Да и у самой Лены были любовники. Не в отместку, а так просто, от безделья, и от того, что она просто могла. Она их меняла как одноразовые медицинские перчатки.

Вязко тек день, приближался вечер.

– Забудь ты про всё это. Школа эта твоя, паренек. Проблемы только себе придумываешь. – Лена встала. – Давай вот в понедельник лучше на йогу съездим? Вита говорит, новый центр открылся, хороший. За Моргородком, в той новостройке на Лятманской, поняла? Поедешь?

– Да-да, наверно.

– Я еще бутылку принесу. – Подруга пошла в сторону винной комнаты. – Какое – сладкое, сухое?

– Сухое, – лениво отмахнулась Настя. Погрузила камамбер на шпажке в мед, прокрутила и съела.

– Я щас.

– Ага.


Татьяна Семеновна лежала в ванной. Островки опустившейся пены блуждали по чуть остывшей воде.

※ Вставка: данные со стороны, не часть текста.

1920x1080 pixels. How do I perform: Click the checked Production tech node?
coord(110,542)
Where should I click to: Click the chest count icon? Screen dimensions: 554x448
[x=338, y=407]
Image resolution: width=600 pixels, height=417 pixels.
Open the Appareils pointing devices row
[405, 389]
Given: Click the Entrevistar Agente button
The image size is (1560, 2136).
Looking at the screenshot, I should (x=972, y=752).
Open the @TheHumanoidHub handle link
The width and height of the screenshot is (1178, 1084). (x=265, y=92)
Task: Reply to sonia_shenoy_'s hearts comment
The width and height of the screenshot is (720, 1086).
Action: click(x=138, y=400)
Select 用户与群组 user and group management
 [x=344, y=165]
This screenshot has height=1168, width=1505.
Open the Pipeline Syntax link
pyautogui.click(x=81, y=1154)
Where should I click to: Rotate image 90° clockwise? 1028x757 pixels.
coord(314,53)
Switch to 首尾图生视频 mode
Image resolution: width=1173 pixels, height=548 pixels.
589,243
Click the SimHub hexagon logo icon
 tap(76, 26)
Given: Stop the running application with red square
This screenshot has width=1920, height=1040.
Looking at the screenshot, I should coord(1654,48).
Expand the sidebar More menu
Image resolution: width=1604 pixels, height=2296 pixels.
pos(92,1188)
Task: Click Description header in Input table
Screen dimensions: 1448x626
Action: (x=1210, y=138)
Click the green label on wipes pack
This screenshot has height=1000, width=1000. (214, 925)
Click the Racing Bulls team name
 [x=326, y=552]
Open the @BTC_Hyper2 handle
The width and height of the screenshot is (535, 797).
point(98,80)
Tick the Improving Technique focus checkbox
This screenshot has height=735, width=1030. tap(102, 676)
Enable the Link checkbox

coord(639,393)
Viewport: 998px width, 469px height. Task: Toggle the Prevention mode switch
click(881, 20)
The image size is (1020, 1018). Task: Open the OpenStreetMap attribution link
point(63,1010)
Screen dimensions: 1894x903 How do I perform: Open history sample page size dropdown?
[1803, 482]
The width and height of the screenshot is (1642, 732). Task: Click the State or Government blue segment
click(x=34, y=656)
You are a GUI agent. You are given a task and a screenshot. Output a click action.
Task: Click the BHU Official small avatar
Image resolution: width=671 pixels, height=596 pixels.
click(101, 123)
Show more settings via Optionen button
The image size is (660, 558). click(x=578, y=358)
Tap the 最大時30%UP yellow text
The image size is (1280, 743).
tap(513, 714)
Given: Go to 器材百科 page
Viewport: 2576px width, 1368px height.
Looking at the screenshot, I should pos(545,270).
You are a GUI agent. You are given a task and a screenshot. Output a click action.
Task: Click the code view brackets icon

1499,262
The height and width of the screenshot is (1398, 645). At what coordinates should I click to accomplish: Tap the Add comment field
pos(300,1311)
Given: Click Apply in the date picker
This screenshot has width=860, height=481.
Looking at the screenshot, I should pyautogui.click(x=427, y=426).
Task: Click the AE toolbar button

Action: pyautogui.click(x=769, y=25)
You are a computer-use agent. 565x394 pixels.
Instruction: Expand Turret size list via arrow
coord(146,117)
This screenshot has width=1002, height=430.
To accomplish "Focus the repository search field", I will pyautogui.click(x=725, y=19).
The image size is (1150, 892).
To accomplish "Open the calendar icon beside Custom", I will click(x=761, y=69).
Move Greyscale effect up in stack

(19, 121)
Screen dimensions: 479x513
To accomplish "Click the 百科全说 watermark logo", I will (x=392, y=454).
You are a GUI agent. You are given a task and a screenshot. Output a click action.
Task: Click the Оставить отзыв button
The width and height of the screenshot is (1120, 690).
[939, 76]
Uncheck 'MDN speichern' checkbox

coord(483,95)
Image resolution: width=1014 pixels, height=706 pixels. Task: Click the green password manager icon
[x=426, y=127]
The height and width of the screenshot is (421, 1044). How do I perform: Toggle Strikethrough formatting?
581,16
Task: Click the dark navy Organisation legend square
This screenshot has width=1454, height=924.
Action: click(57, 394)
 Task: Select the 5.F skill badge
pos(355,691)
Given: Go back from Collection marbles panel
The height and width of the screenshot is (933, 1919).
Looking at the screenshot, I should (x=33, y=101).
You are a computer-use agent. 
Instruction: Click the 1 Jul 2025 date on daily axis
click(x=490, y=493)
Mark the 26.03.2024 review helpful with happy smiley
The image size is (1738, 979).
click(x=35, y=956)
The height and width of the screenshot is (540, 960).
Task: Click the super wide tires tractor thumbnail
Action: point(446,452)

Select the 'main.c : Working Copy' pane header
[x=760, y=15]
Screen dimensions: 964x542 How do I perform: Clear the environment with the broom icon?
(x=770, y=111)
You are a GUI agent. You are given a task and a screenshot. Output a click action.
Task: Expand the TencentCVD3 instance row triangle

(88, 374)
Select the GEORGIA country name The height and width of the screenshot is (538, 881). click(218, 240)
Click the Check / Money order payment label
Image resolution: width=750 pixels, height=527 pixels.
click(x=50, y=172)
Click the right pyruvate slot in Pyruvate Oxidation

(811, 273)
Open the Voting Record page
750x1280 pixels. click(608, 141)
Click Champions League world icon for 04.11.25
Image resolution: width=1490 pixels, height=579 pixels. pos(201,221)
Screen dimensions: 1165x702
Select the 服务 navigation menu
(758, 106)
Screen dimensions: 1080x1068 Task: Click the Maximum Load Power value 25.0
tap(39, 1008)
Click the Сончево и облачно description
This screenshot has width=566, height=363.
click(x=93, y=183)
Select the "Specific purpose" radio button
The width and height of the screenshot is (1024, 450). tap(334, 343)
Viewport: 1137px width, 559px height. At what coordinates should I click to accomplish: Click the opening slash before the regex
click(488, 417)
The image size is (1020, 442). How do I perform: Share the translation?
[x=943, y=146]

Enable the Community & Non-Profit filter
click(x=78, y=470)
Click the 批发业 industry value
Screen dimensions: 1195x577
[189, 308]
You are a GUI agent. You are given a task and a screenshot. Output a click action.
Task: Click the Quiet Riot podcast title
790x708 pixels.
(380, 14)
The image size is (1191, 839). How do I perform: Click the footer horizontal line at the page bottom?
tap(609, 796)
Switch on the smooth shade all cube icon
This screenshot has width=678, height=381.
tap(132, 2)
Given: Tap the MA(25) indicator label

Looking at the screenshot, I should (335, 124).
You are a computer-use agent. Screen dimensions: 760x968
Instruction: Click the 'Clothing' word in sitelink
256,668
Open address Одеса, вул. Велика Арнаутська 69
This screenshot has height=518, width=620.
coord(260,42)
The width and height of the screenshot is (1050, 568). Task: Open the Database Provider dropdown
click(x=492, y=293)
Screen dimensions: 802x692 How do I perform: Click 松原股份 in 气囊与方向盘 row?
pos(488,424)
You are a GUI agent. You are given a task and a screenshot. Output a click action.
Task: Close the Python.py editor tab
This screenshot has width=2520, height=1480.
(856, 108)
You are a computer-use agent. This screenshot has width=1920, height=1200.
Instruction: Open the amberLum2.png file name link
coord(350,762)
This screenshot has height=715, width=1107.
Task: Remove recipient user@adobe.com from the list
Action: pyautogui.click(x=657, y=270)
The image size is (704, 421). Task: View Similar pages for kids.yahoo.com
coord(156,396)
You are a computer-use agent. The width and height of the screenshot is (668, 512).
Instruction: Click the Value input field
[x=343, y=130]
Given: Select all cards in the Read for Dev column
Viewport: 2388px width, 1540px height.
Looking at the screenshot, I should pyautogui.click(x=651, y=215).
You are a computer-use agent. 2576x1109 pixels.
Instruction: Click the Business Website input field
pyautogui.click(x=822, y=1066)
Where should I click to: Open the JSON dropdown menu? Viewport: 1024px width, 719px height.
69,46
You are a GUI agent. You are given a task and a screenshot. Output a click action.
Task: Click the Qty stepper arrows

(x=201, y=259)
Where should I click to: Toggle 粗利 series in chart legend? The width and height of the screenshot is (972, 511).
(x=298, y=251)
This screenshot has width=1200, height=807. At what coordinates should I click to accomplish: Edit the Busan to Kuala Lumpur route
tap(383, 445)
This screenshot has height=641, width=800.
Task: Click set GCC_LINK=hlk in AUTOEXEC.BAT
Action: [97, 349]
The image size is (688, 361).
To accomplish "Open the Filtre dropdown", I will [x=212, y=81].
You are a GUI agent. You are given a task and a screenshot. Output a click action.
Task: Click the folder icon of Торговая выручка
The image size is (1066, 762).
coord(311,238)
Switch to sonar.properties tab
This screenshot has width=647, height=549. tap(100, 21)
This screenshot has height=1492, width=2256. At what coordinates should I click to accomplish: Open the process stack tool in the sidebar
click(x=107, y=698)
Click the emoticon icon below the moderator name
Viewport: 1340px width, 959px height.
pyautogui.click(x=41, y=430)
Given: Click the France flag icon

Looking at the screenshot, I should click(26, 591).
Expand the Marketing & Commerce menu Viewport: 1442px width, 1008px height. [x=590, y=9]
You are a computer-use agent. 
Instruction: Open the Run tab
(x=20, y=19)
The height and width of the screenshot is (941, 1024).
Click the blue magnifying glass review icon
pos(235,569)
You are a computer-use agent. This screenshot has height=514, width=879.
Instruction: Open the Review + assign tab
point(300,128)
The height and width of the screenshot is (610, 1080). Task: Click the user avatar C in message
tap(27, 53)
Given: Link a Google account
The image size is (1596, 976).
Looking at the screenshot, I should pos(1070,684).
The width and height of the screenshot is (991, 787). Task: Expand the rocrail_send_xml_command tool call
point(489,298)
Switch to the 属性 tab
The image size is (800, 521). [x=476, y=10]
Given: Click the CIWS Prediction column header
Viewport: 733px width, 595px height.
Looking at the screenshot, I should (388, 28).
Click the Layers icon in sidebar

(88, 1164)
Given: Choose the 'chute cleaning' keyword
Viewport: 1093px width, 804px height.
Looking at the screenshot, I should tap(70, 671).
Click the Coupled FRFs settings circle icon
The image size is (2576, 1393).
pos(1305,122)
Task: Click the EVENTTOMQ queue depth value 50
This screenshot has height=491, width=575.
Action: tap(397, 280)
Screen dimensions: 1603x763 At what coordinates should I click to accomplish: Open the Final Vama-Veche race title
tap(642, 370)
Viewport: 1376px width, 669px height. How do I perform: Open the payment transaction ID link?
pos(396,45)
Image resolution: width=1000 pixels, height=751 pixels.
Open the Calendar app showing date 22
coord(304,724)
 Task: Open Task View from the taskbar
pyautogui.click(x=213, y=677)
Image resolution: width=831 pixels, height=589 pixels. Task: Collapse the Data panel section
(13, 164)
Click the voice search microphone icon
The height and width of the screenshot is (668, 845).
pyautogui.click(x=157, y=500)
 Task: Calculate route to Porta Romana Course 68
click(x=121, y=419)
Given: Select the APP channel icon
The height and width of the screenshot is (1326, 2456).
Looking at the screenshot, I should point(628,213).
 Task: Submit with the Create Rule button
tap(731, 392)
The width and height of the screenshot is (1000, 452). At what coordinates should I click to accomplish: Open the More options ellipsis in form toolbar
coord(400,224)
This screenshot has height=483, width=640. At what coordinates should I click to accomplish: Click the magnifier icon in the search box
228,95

Рядом – стул, на нем пепельница с дымящейся сигаретой и телефон. Женщина собралась включить горячую, как телефон заверещал.

Звонила дочь, сказала, что уже подъезжает. Ох ты ж, господи, надо вылезать. Татьяна Семеновна потушила сигарету, пепел разлетелся по всей подушке стула, и так сплошь в ожоговых кратерах – ванну Татьяна Семеновна принимала часто и постоянно там курила. Она вообще постоянно курила, вставала по три раза ночью, зажигала тусклую кухонную лампочку, садилась под кругом желтого света посреди черного кухонного пустыря и затягивалась.

Медленно, пыхтя и чертыхаясь, вылезла, запахнула едва гнущийся халат и побежала на звук вопящего домофона. Сняла старую, со смявшейся изолентой трубку:

– Да, это ты-и-и?

– Я.

– Привет, дорогая. – Они с дочерью поцеловались по касательной, когда та вошла в квартиру. Настя выглядела уставшей. – Где ты так успела вымотаться к шести вечера? Выглядишь ужасно!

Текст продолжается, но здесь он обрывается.